« Il y a un engouement pour la création d’entreprise dans le 93 ! »
Après avoir été développeur économique pour la ville de Noisy-le-Grand, au sud de la Seine-Saint-Denis, Léa Pons a rejoint le réseau Entreprendre 93, une association qui a pour objectif de créer de l’emploi en aidant à la création d’entreprise. Pour Les Petites Affiches, elle explique son fonctionnement et ses missions, dans un département où la création d’entreprise fait de plus en plus d’émules.
LPA
Qu’est ce que le réseau Entreprendre 93 ?
Léa Pons
Nous sommes une association fondée il y a trente ans par André Mulliez, industriel du Nord de la France. Confronté à une grave crise dans le secteur du textile, il a du licencier massivement. Très éprouvé par cela, il a cherché des solutions et a eu l’idée que, tant qu’il n’y aurait pas d’entreprises prospères sur un territoire, il n’y aurait pas d’emploi durable. Il a fondé le réseau Entreprendre, qui a pour raison d’être de créer des entreprises pour créer des emplois. L’association a maintenant des antennes partout en France, et même à l’international, dans des pays comme le Chili, le Maroc, l’Espagne et la Tunisie. Depuis quinze ans, nous sommes présents en Seine-Saint-Denis. On commence à être un peu connus : on travaille avec la CCI, avec le département pour les bénéficiaires du RSA, avec les pépinières d’entreprise et les incubateurs qui orientent les gens vers nous. Notre association compte 135 chefs d’entreprises bénévoles. Parmi eux, il y a un certain nombre de personnes que nous avons aidé à se lancer.

================================

_CONSIGNE A_
Pouvez-vous renvoyer tel quel le passage de l'entretien sur Entreprendre 93 qui s'ouvre sur les mots contenant « Après avoir été » et se clôt sur « en plus d’émules. » ?
L'entretien et les entrées n'ont aucun lien entre eux.

Enregistrements de données:
================================

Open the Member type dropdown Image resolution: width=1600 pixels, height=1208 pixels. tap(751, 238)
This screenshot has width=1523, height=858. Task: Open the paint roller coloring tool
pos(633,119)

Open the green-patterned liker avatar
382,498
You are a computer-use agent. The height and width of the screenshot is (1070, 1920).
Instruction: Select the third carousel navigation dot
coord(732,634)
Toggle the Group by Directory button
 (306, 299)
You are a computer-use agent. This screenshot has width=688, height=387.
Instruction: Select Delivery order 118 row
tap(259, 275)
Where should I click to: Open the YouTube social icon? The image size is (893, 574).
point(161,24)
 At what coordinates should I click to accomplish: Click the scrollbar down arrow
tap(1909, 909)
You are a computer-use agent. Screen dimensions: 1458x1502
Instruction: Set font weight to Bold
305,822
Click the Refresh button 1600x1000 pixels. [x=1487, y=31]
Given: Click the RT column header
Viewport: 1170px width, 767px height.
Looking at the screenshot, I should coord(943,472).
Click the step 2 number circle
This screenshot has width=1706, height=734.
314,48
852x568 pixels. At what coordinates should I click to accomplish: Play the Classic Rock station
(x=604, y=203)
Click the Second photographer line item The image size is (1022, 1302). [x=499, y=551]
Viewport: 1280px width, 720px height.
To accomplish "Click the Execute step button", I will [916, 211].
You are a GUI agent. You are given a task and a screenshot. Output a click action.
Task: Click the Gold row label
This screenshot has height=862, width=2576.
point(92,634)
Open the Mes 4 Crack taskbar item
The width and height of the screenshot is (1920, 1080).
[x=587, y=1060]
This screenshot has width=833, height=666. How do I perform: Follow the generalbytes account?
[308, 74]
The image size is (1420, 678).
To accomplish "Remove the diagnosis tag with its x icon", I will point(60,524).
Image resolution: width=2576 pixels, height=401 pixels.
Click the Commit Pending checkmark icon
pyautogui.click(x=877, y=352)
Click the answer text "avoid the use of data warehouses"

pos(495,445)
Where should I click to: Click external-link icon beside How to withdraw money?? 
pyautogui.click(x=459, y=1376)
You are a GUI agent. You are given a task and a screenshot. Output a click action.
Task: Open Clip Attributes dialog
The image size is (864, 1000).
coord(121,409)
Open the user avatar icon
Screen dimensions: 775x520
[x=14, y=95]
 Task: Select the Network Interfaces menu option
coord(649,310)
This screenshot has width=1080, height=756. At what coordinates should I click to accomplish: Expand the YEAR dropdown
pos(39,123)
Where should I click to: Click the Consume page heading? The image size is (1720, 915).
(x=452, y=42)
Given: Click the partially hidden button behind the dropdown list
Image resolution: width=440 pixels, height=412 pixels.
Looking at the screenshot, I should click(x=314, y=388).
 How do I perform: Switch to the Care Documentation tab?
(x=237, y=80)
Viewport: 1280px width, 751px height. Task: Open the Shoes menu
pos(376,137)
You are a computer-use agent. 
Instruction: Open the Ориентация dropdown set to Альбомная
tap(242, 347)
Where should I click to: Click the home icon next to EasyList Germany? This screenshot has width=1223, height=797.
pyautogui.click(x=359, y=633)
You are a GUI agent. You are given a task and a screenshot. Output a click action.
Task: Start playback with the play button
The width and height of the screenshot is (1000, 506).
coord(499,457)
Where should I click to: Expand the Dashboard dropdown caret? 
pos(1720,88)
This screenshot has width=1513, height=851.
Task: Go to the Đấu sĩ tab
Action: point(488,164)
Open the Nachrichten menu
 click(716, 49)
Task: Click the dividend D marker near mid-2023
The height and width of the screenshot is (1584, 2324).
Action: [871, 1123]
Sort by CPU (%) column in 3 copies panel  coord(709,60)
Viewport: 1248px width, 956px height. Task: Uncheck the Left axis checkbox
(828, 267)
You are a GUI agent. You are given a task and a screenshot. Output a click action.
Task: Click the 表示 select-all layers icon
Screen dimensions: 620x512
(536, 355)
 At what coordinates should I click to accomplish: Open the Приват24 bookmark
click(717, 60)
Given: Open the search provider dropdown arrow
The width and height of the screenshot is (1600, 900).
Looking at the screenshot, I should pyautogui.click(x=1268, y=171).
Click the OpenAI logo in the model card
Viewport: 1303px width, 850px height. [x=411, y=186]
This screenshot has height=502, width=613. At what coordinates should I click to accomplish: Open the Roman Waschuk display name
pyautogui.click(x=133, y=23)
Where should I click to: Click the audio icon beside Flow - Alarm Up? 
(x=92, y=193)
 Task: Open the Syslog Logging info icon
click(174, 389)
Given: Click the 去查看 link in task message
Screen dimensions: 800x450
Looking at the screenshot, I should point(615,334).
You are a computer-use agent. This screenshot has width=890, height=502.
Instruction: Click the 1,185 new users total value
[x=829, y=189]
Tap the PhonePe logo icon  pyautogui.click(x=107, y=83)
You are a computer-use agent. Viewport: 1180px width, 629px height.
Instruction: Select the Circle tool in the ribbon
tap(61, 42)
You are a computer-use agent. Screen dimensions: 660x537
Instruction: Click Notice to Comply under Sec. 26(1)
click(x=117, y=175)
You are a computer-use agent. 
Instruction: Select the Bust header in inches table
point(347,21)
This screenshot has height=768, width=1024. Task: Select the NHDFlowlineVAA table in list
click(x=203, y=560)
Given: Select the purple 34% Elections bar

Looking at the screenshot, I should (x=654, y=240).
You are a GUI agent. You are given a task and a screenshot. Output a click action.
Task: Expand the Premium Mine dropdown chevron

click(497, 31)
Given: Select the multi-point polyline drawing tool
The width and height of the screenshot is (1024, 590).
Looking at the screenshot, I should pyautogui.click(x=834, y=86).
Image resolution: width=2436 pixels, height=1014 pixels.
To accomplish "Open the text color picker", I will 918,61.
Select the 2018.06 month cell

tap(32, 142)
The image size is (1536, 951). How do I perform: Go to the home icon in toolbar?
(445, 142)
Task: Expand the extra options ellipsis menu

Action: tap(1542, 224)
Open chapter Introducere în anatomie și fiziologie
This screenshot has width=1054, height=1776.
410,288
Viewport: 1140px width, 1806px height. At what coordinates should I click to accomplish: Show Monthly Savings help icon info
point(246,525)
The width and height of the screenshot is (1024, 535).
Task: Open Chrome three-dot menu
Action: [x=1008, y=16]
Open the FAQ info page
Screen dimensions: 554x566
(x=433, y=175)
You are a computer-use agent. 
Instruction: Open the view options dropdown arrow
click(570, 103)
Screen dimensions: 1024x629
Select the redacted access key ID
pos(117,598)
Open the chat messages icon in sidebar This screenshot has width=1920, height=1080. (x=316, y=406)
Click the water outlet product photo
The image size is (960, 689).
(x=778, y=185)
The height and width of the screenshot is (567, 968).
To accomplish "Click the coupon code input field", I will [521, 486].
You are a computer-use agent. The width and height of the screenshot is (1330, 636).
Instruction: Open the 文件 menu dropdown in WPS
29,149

================================

_CONSIGNE B_
Quelles lignes des entrées contiennent la chaîne « menu » ? Repérez-les toutes et recopiez chacune en entier, en tenant compte des majuscules et des minuscules.

_RÉPONSE RÉDIGÉE A_
Après avoir été développeur économique pour la ville de Noisy-le-Grand, au sud de la Seine-Saint-Denis, Léa Pons a rejoint le réseau Entreprendre 93, une association qui a pour objectif de créer de l’emploi en aidant à la création d’entreprise. Pour Les Petites Affiches, elle explique son fonctionnement et ses missions, dans un département où la création d’entreprise fait de plus en plus d’émules.

_RÉPONSE RÉDIGÉE B_
 Task: Select the Network Interfaces menu option
Viewport: 1280px width, 751px height. Task: Open the Shoes menu
Open the Nachrichten menu
Task: Expand the extra options ellipsis menu
Task: Open Chrome three-dot menu
Instruction: Open the 文件 menu dropdown in WPS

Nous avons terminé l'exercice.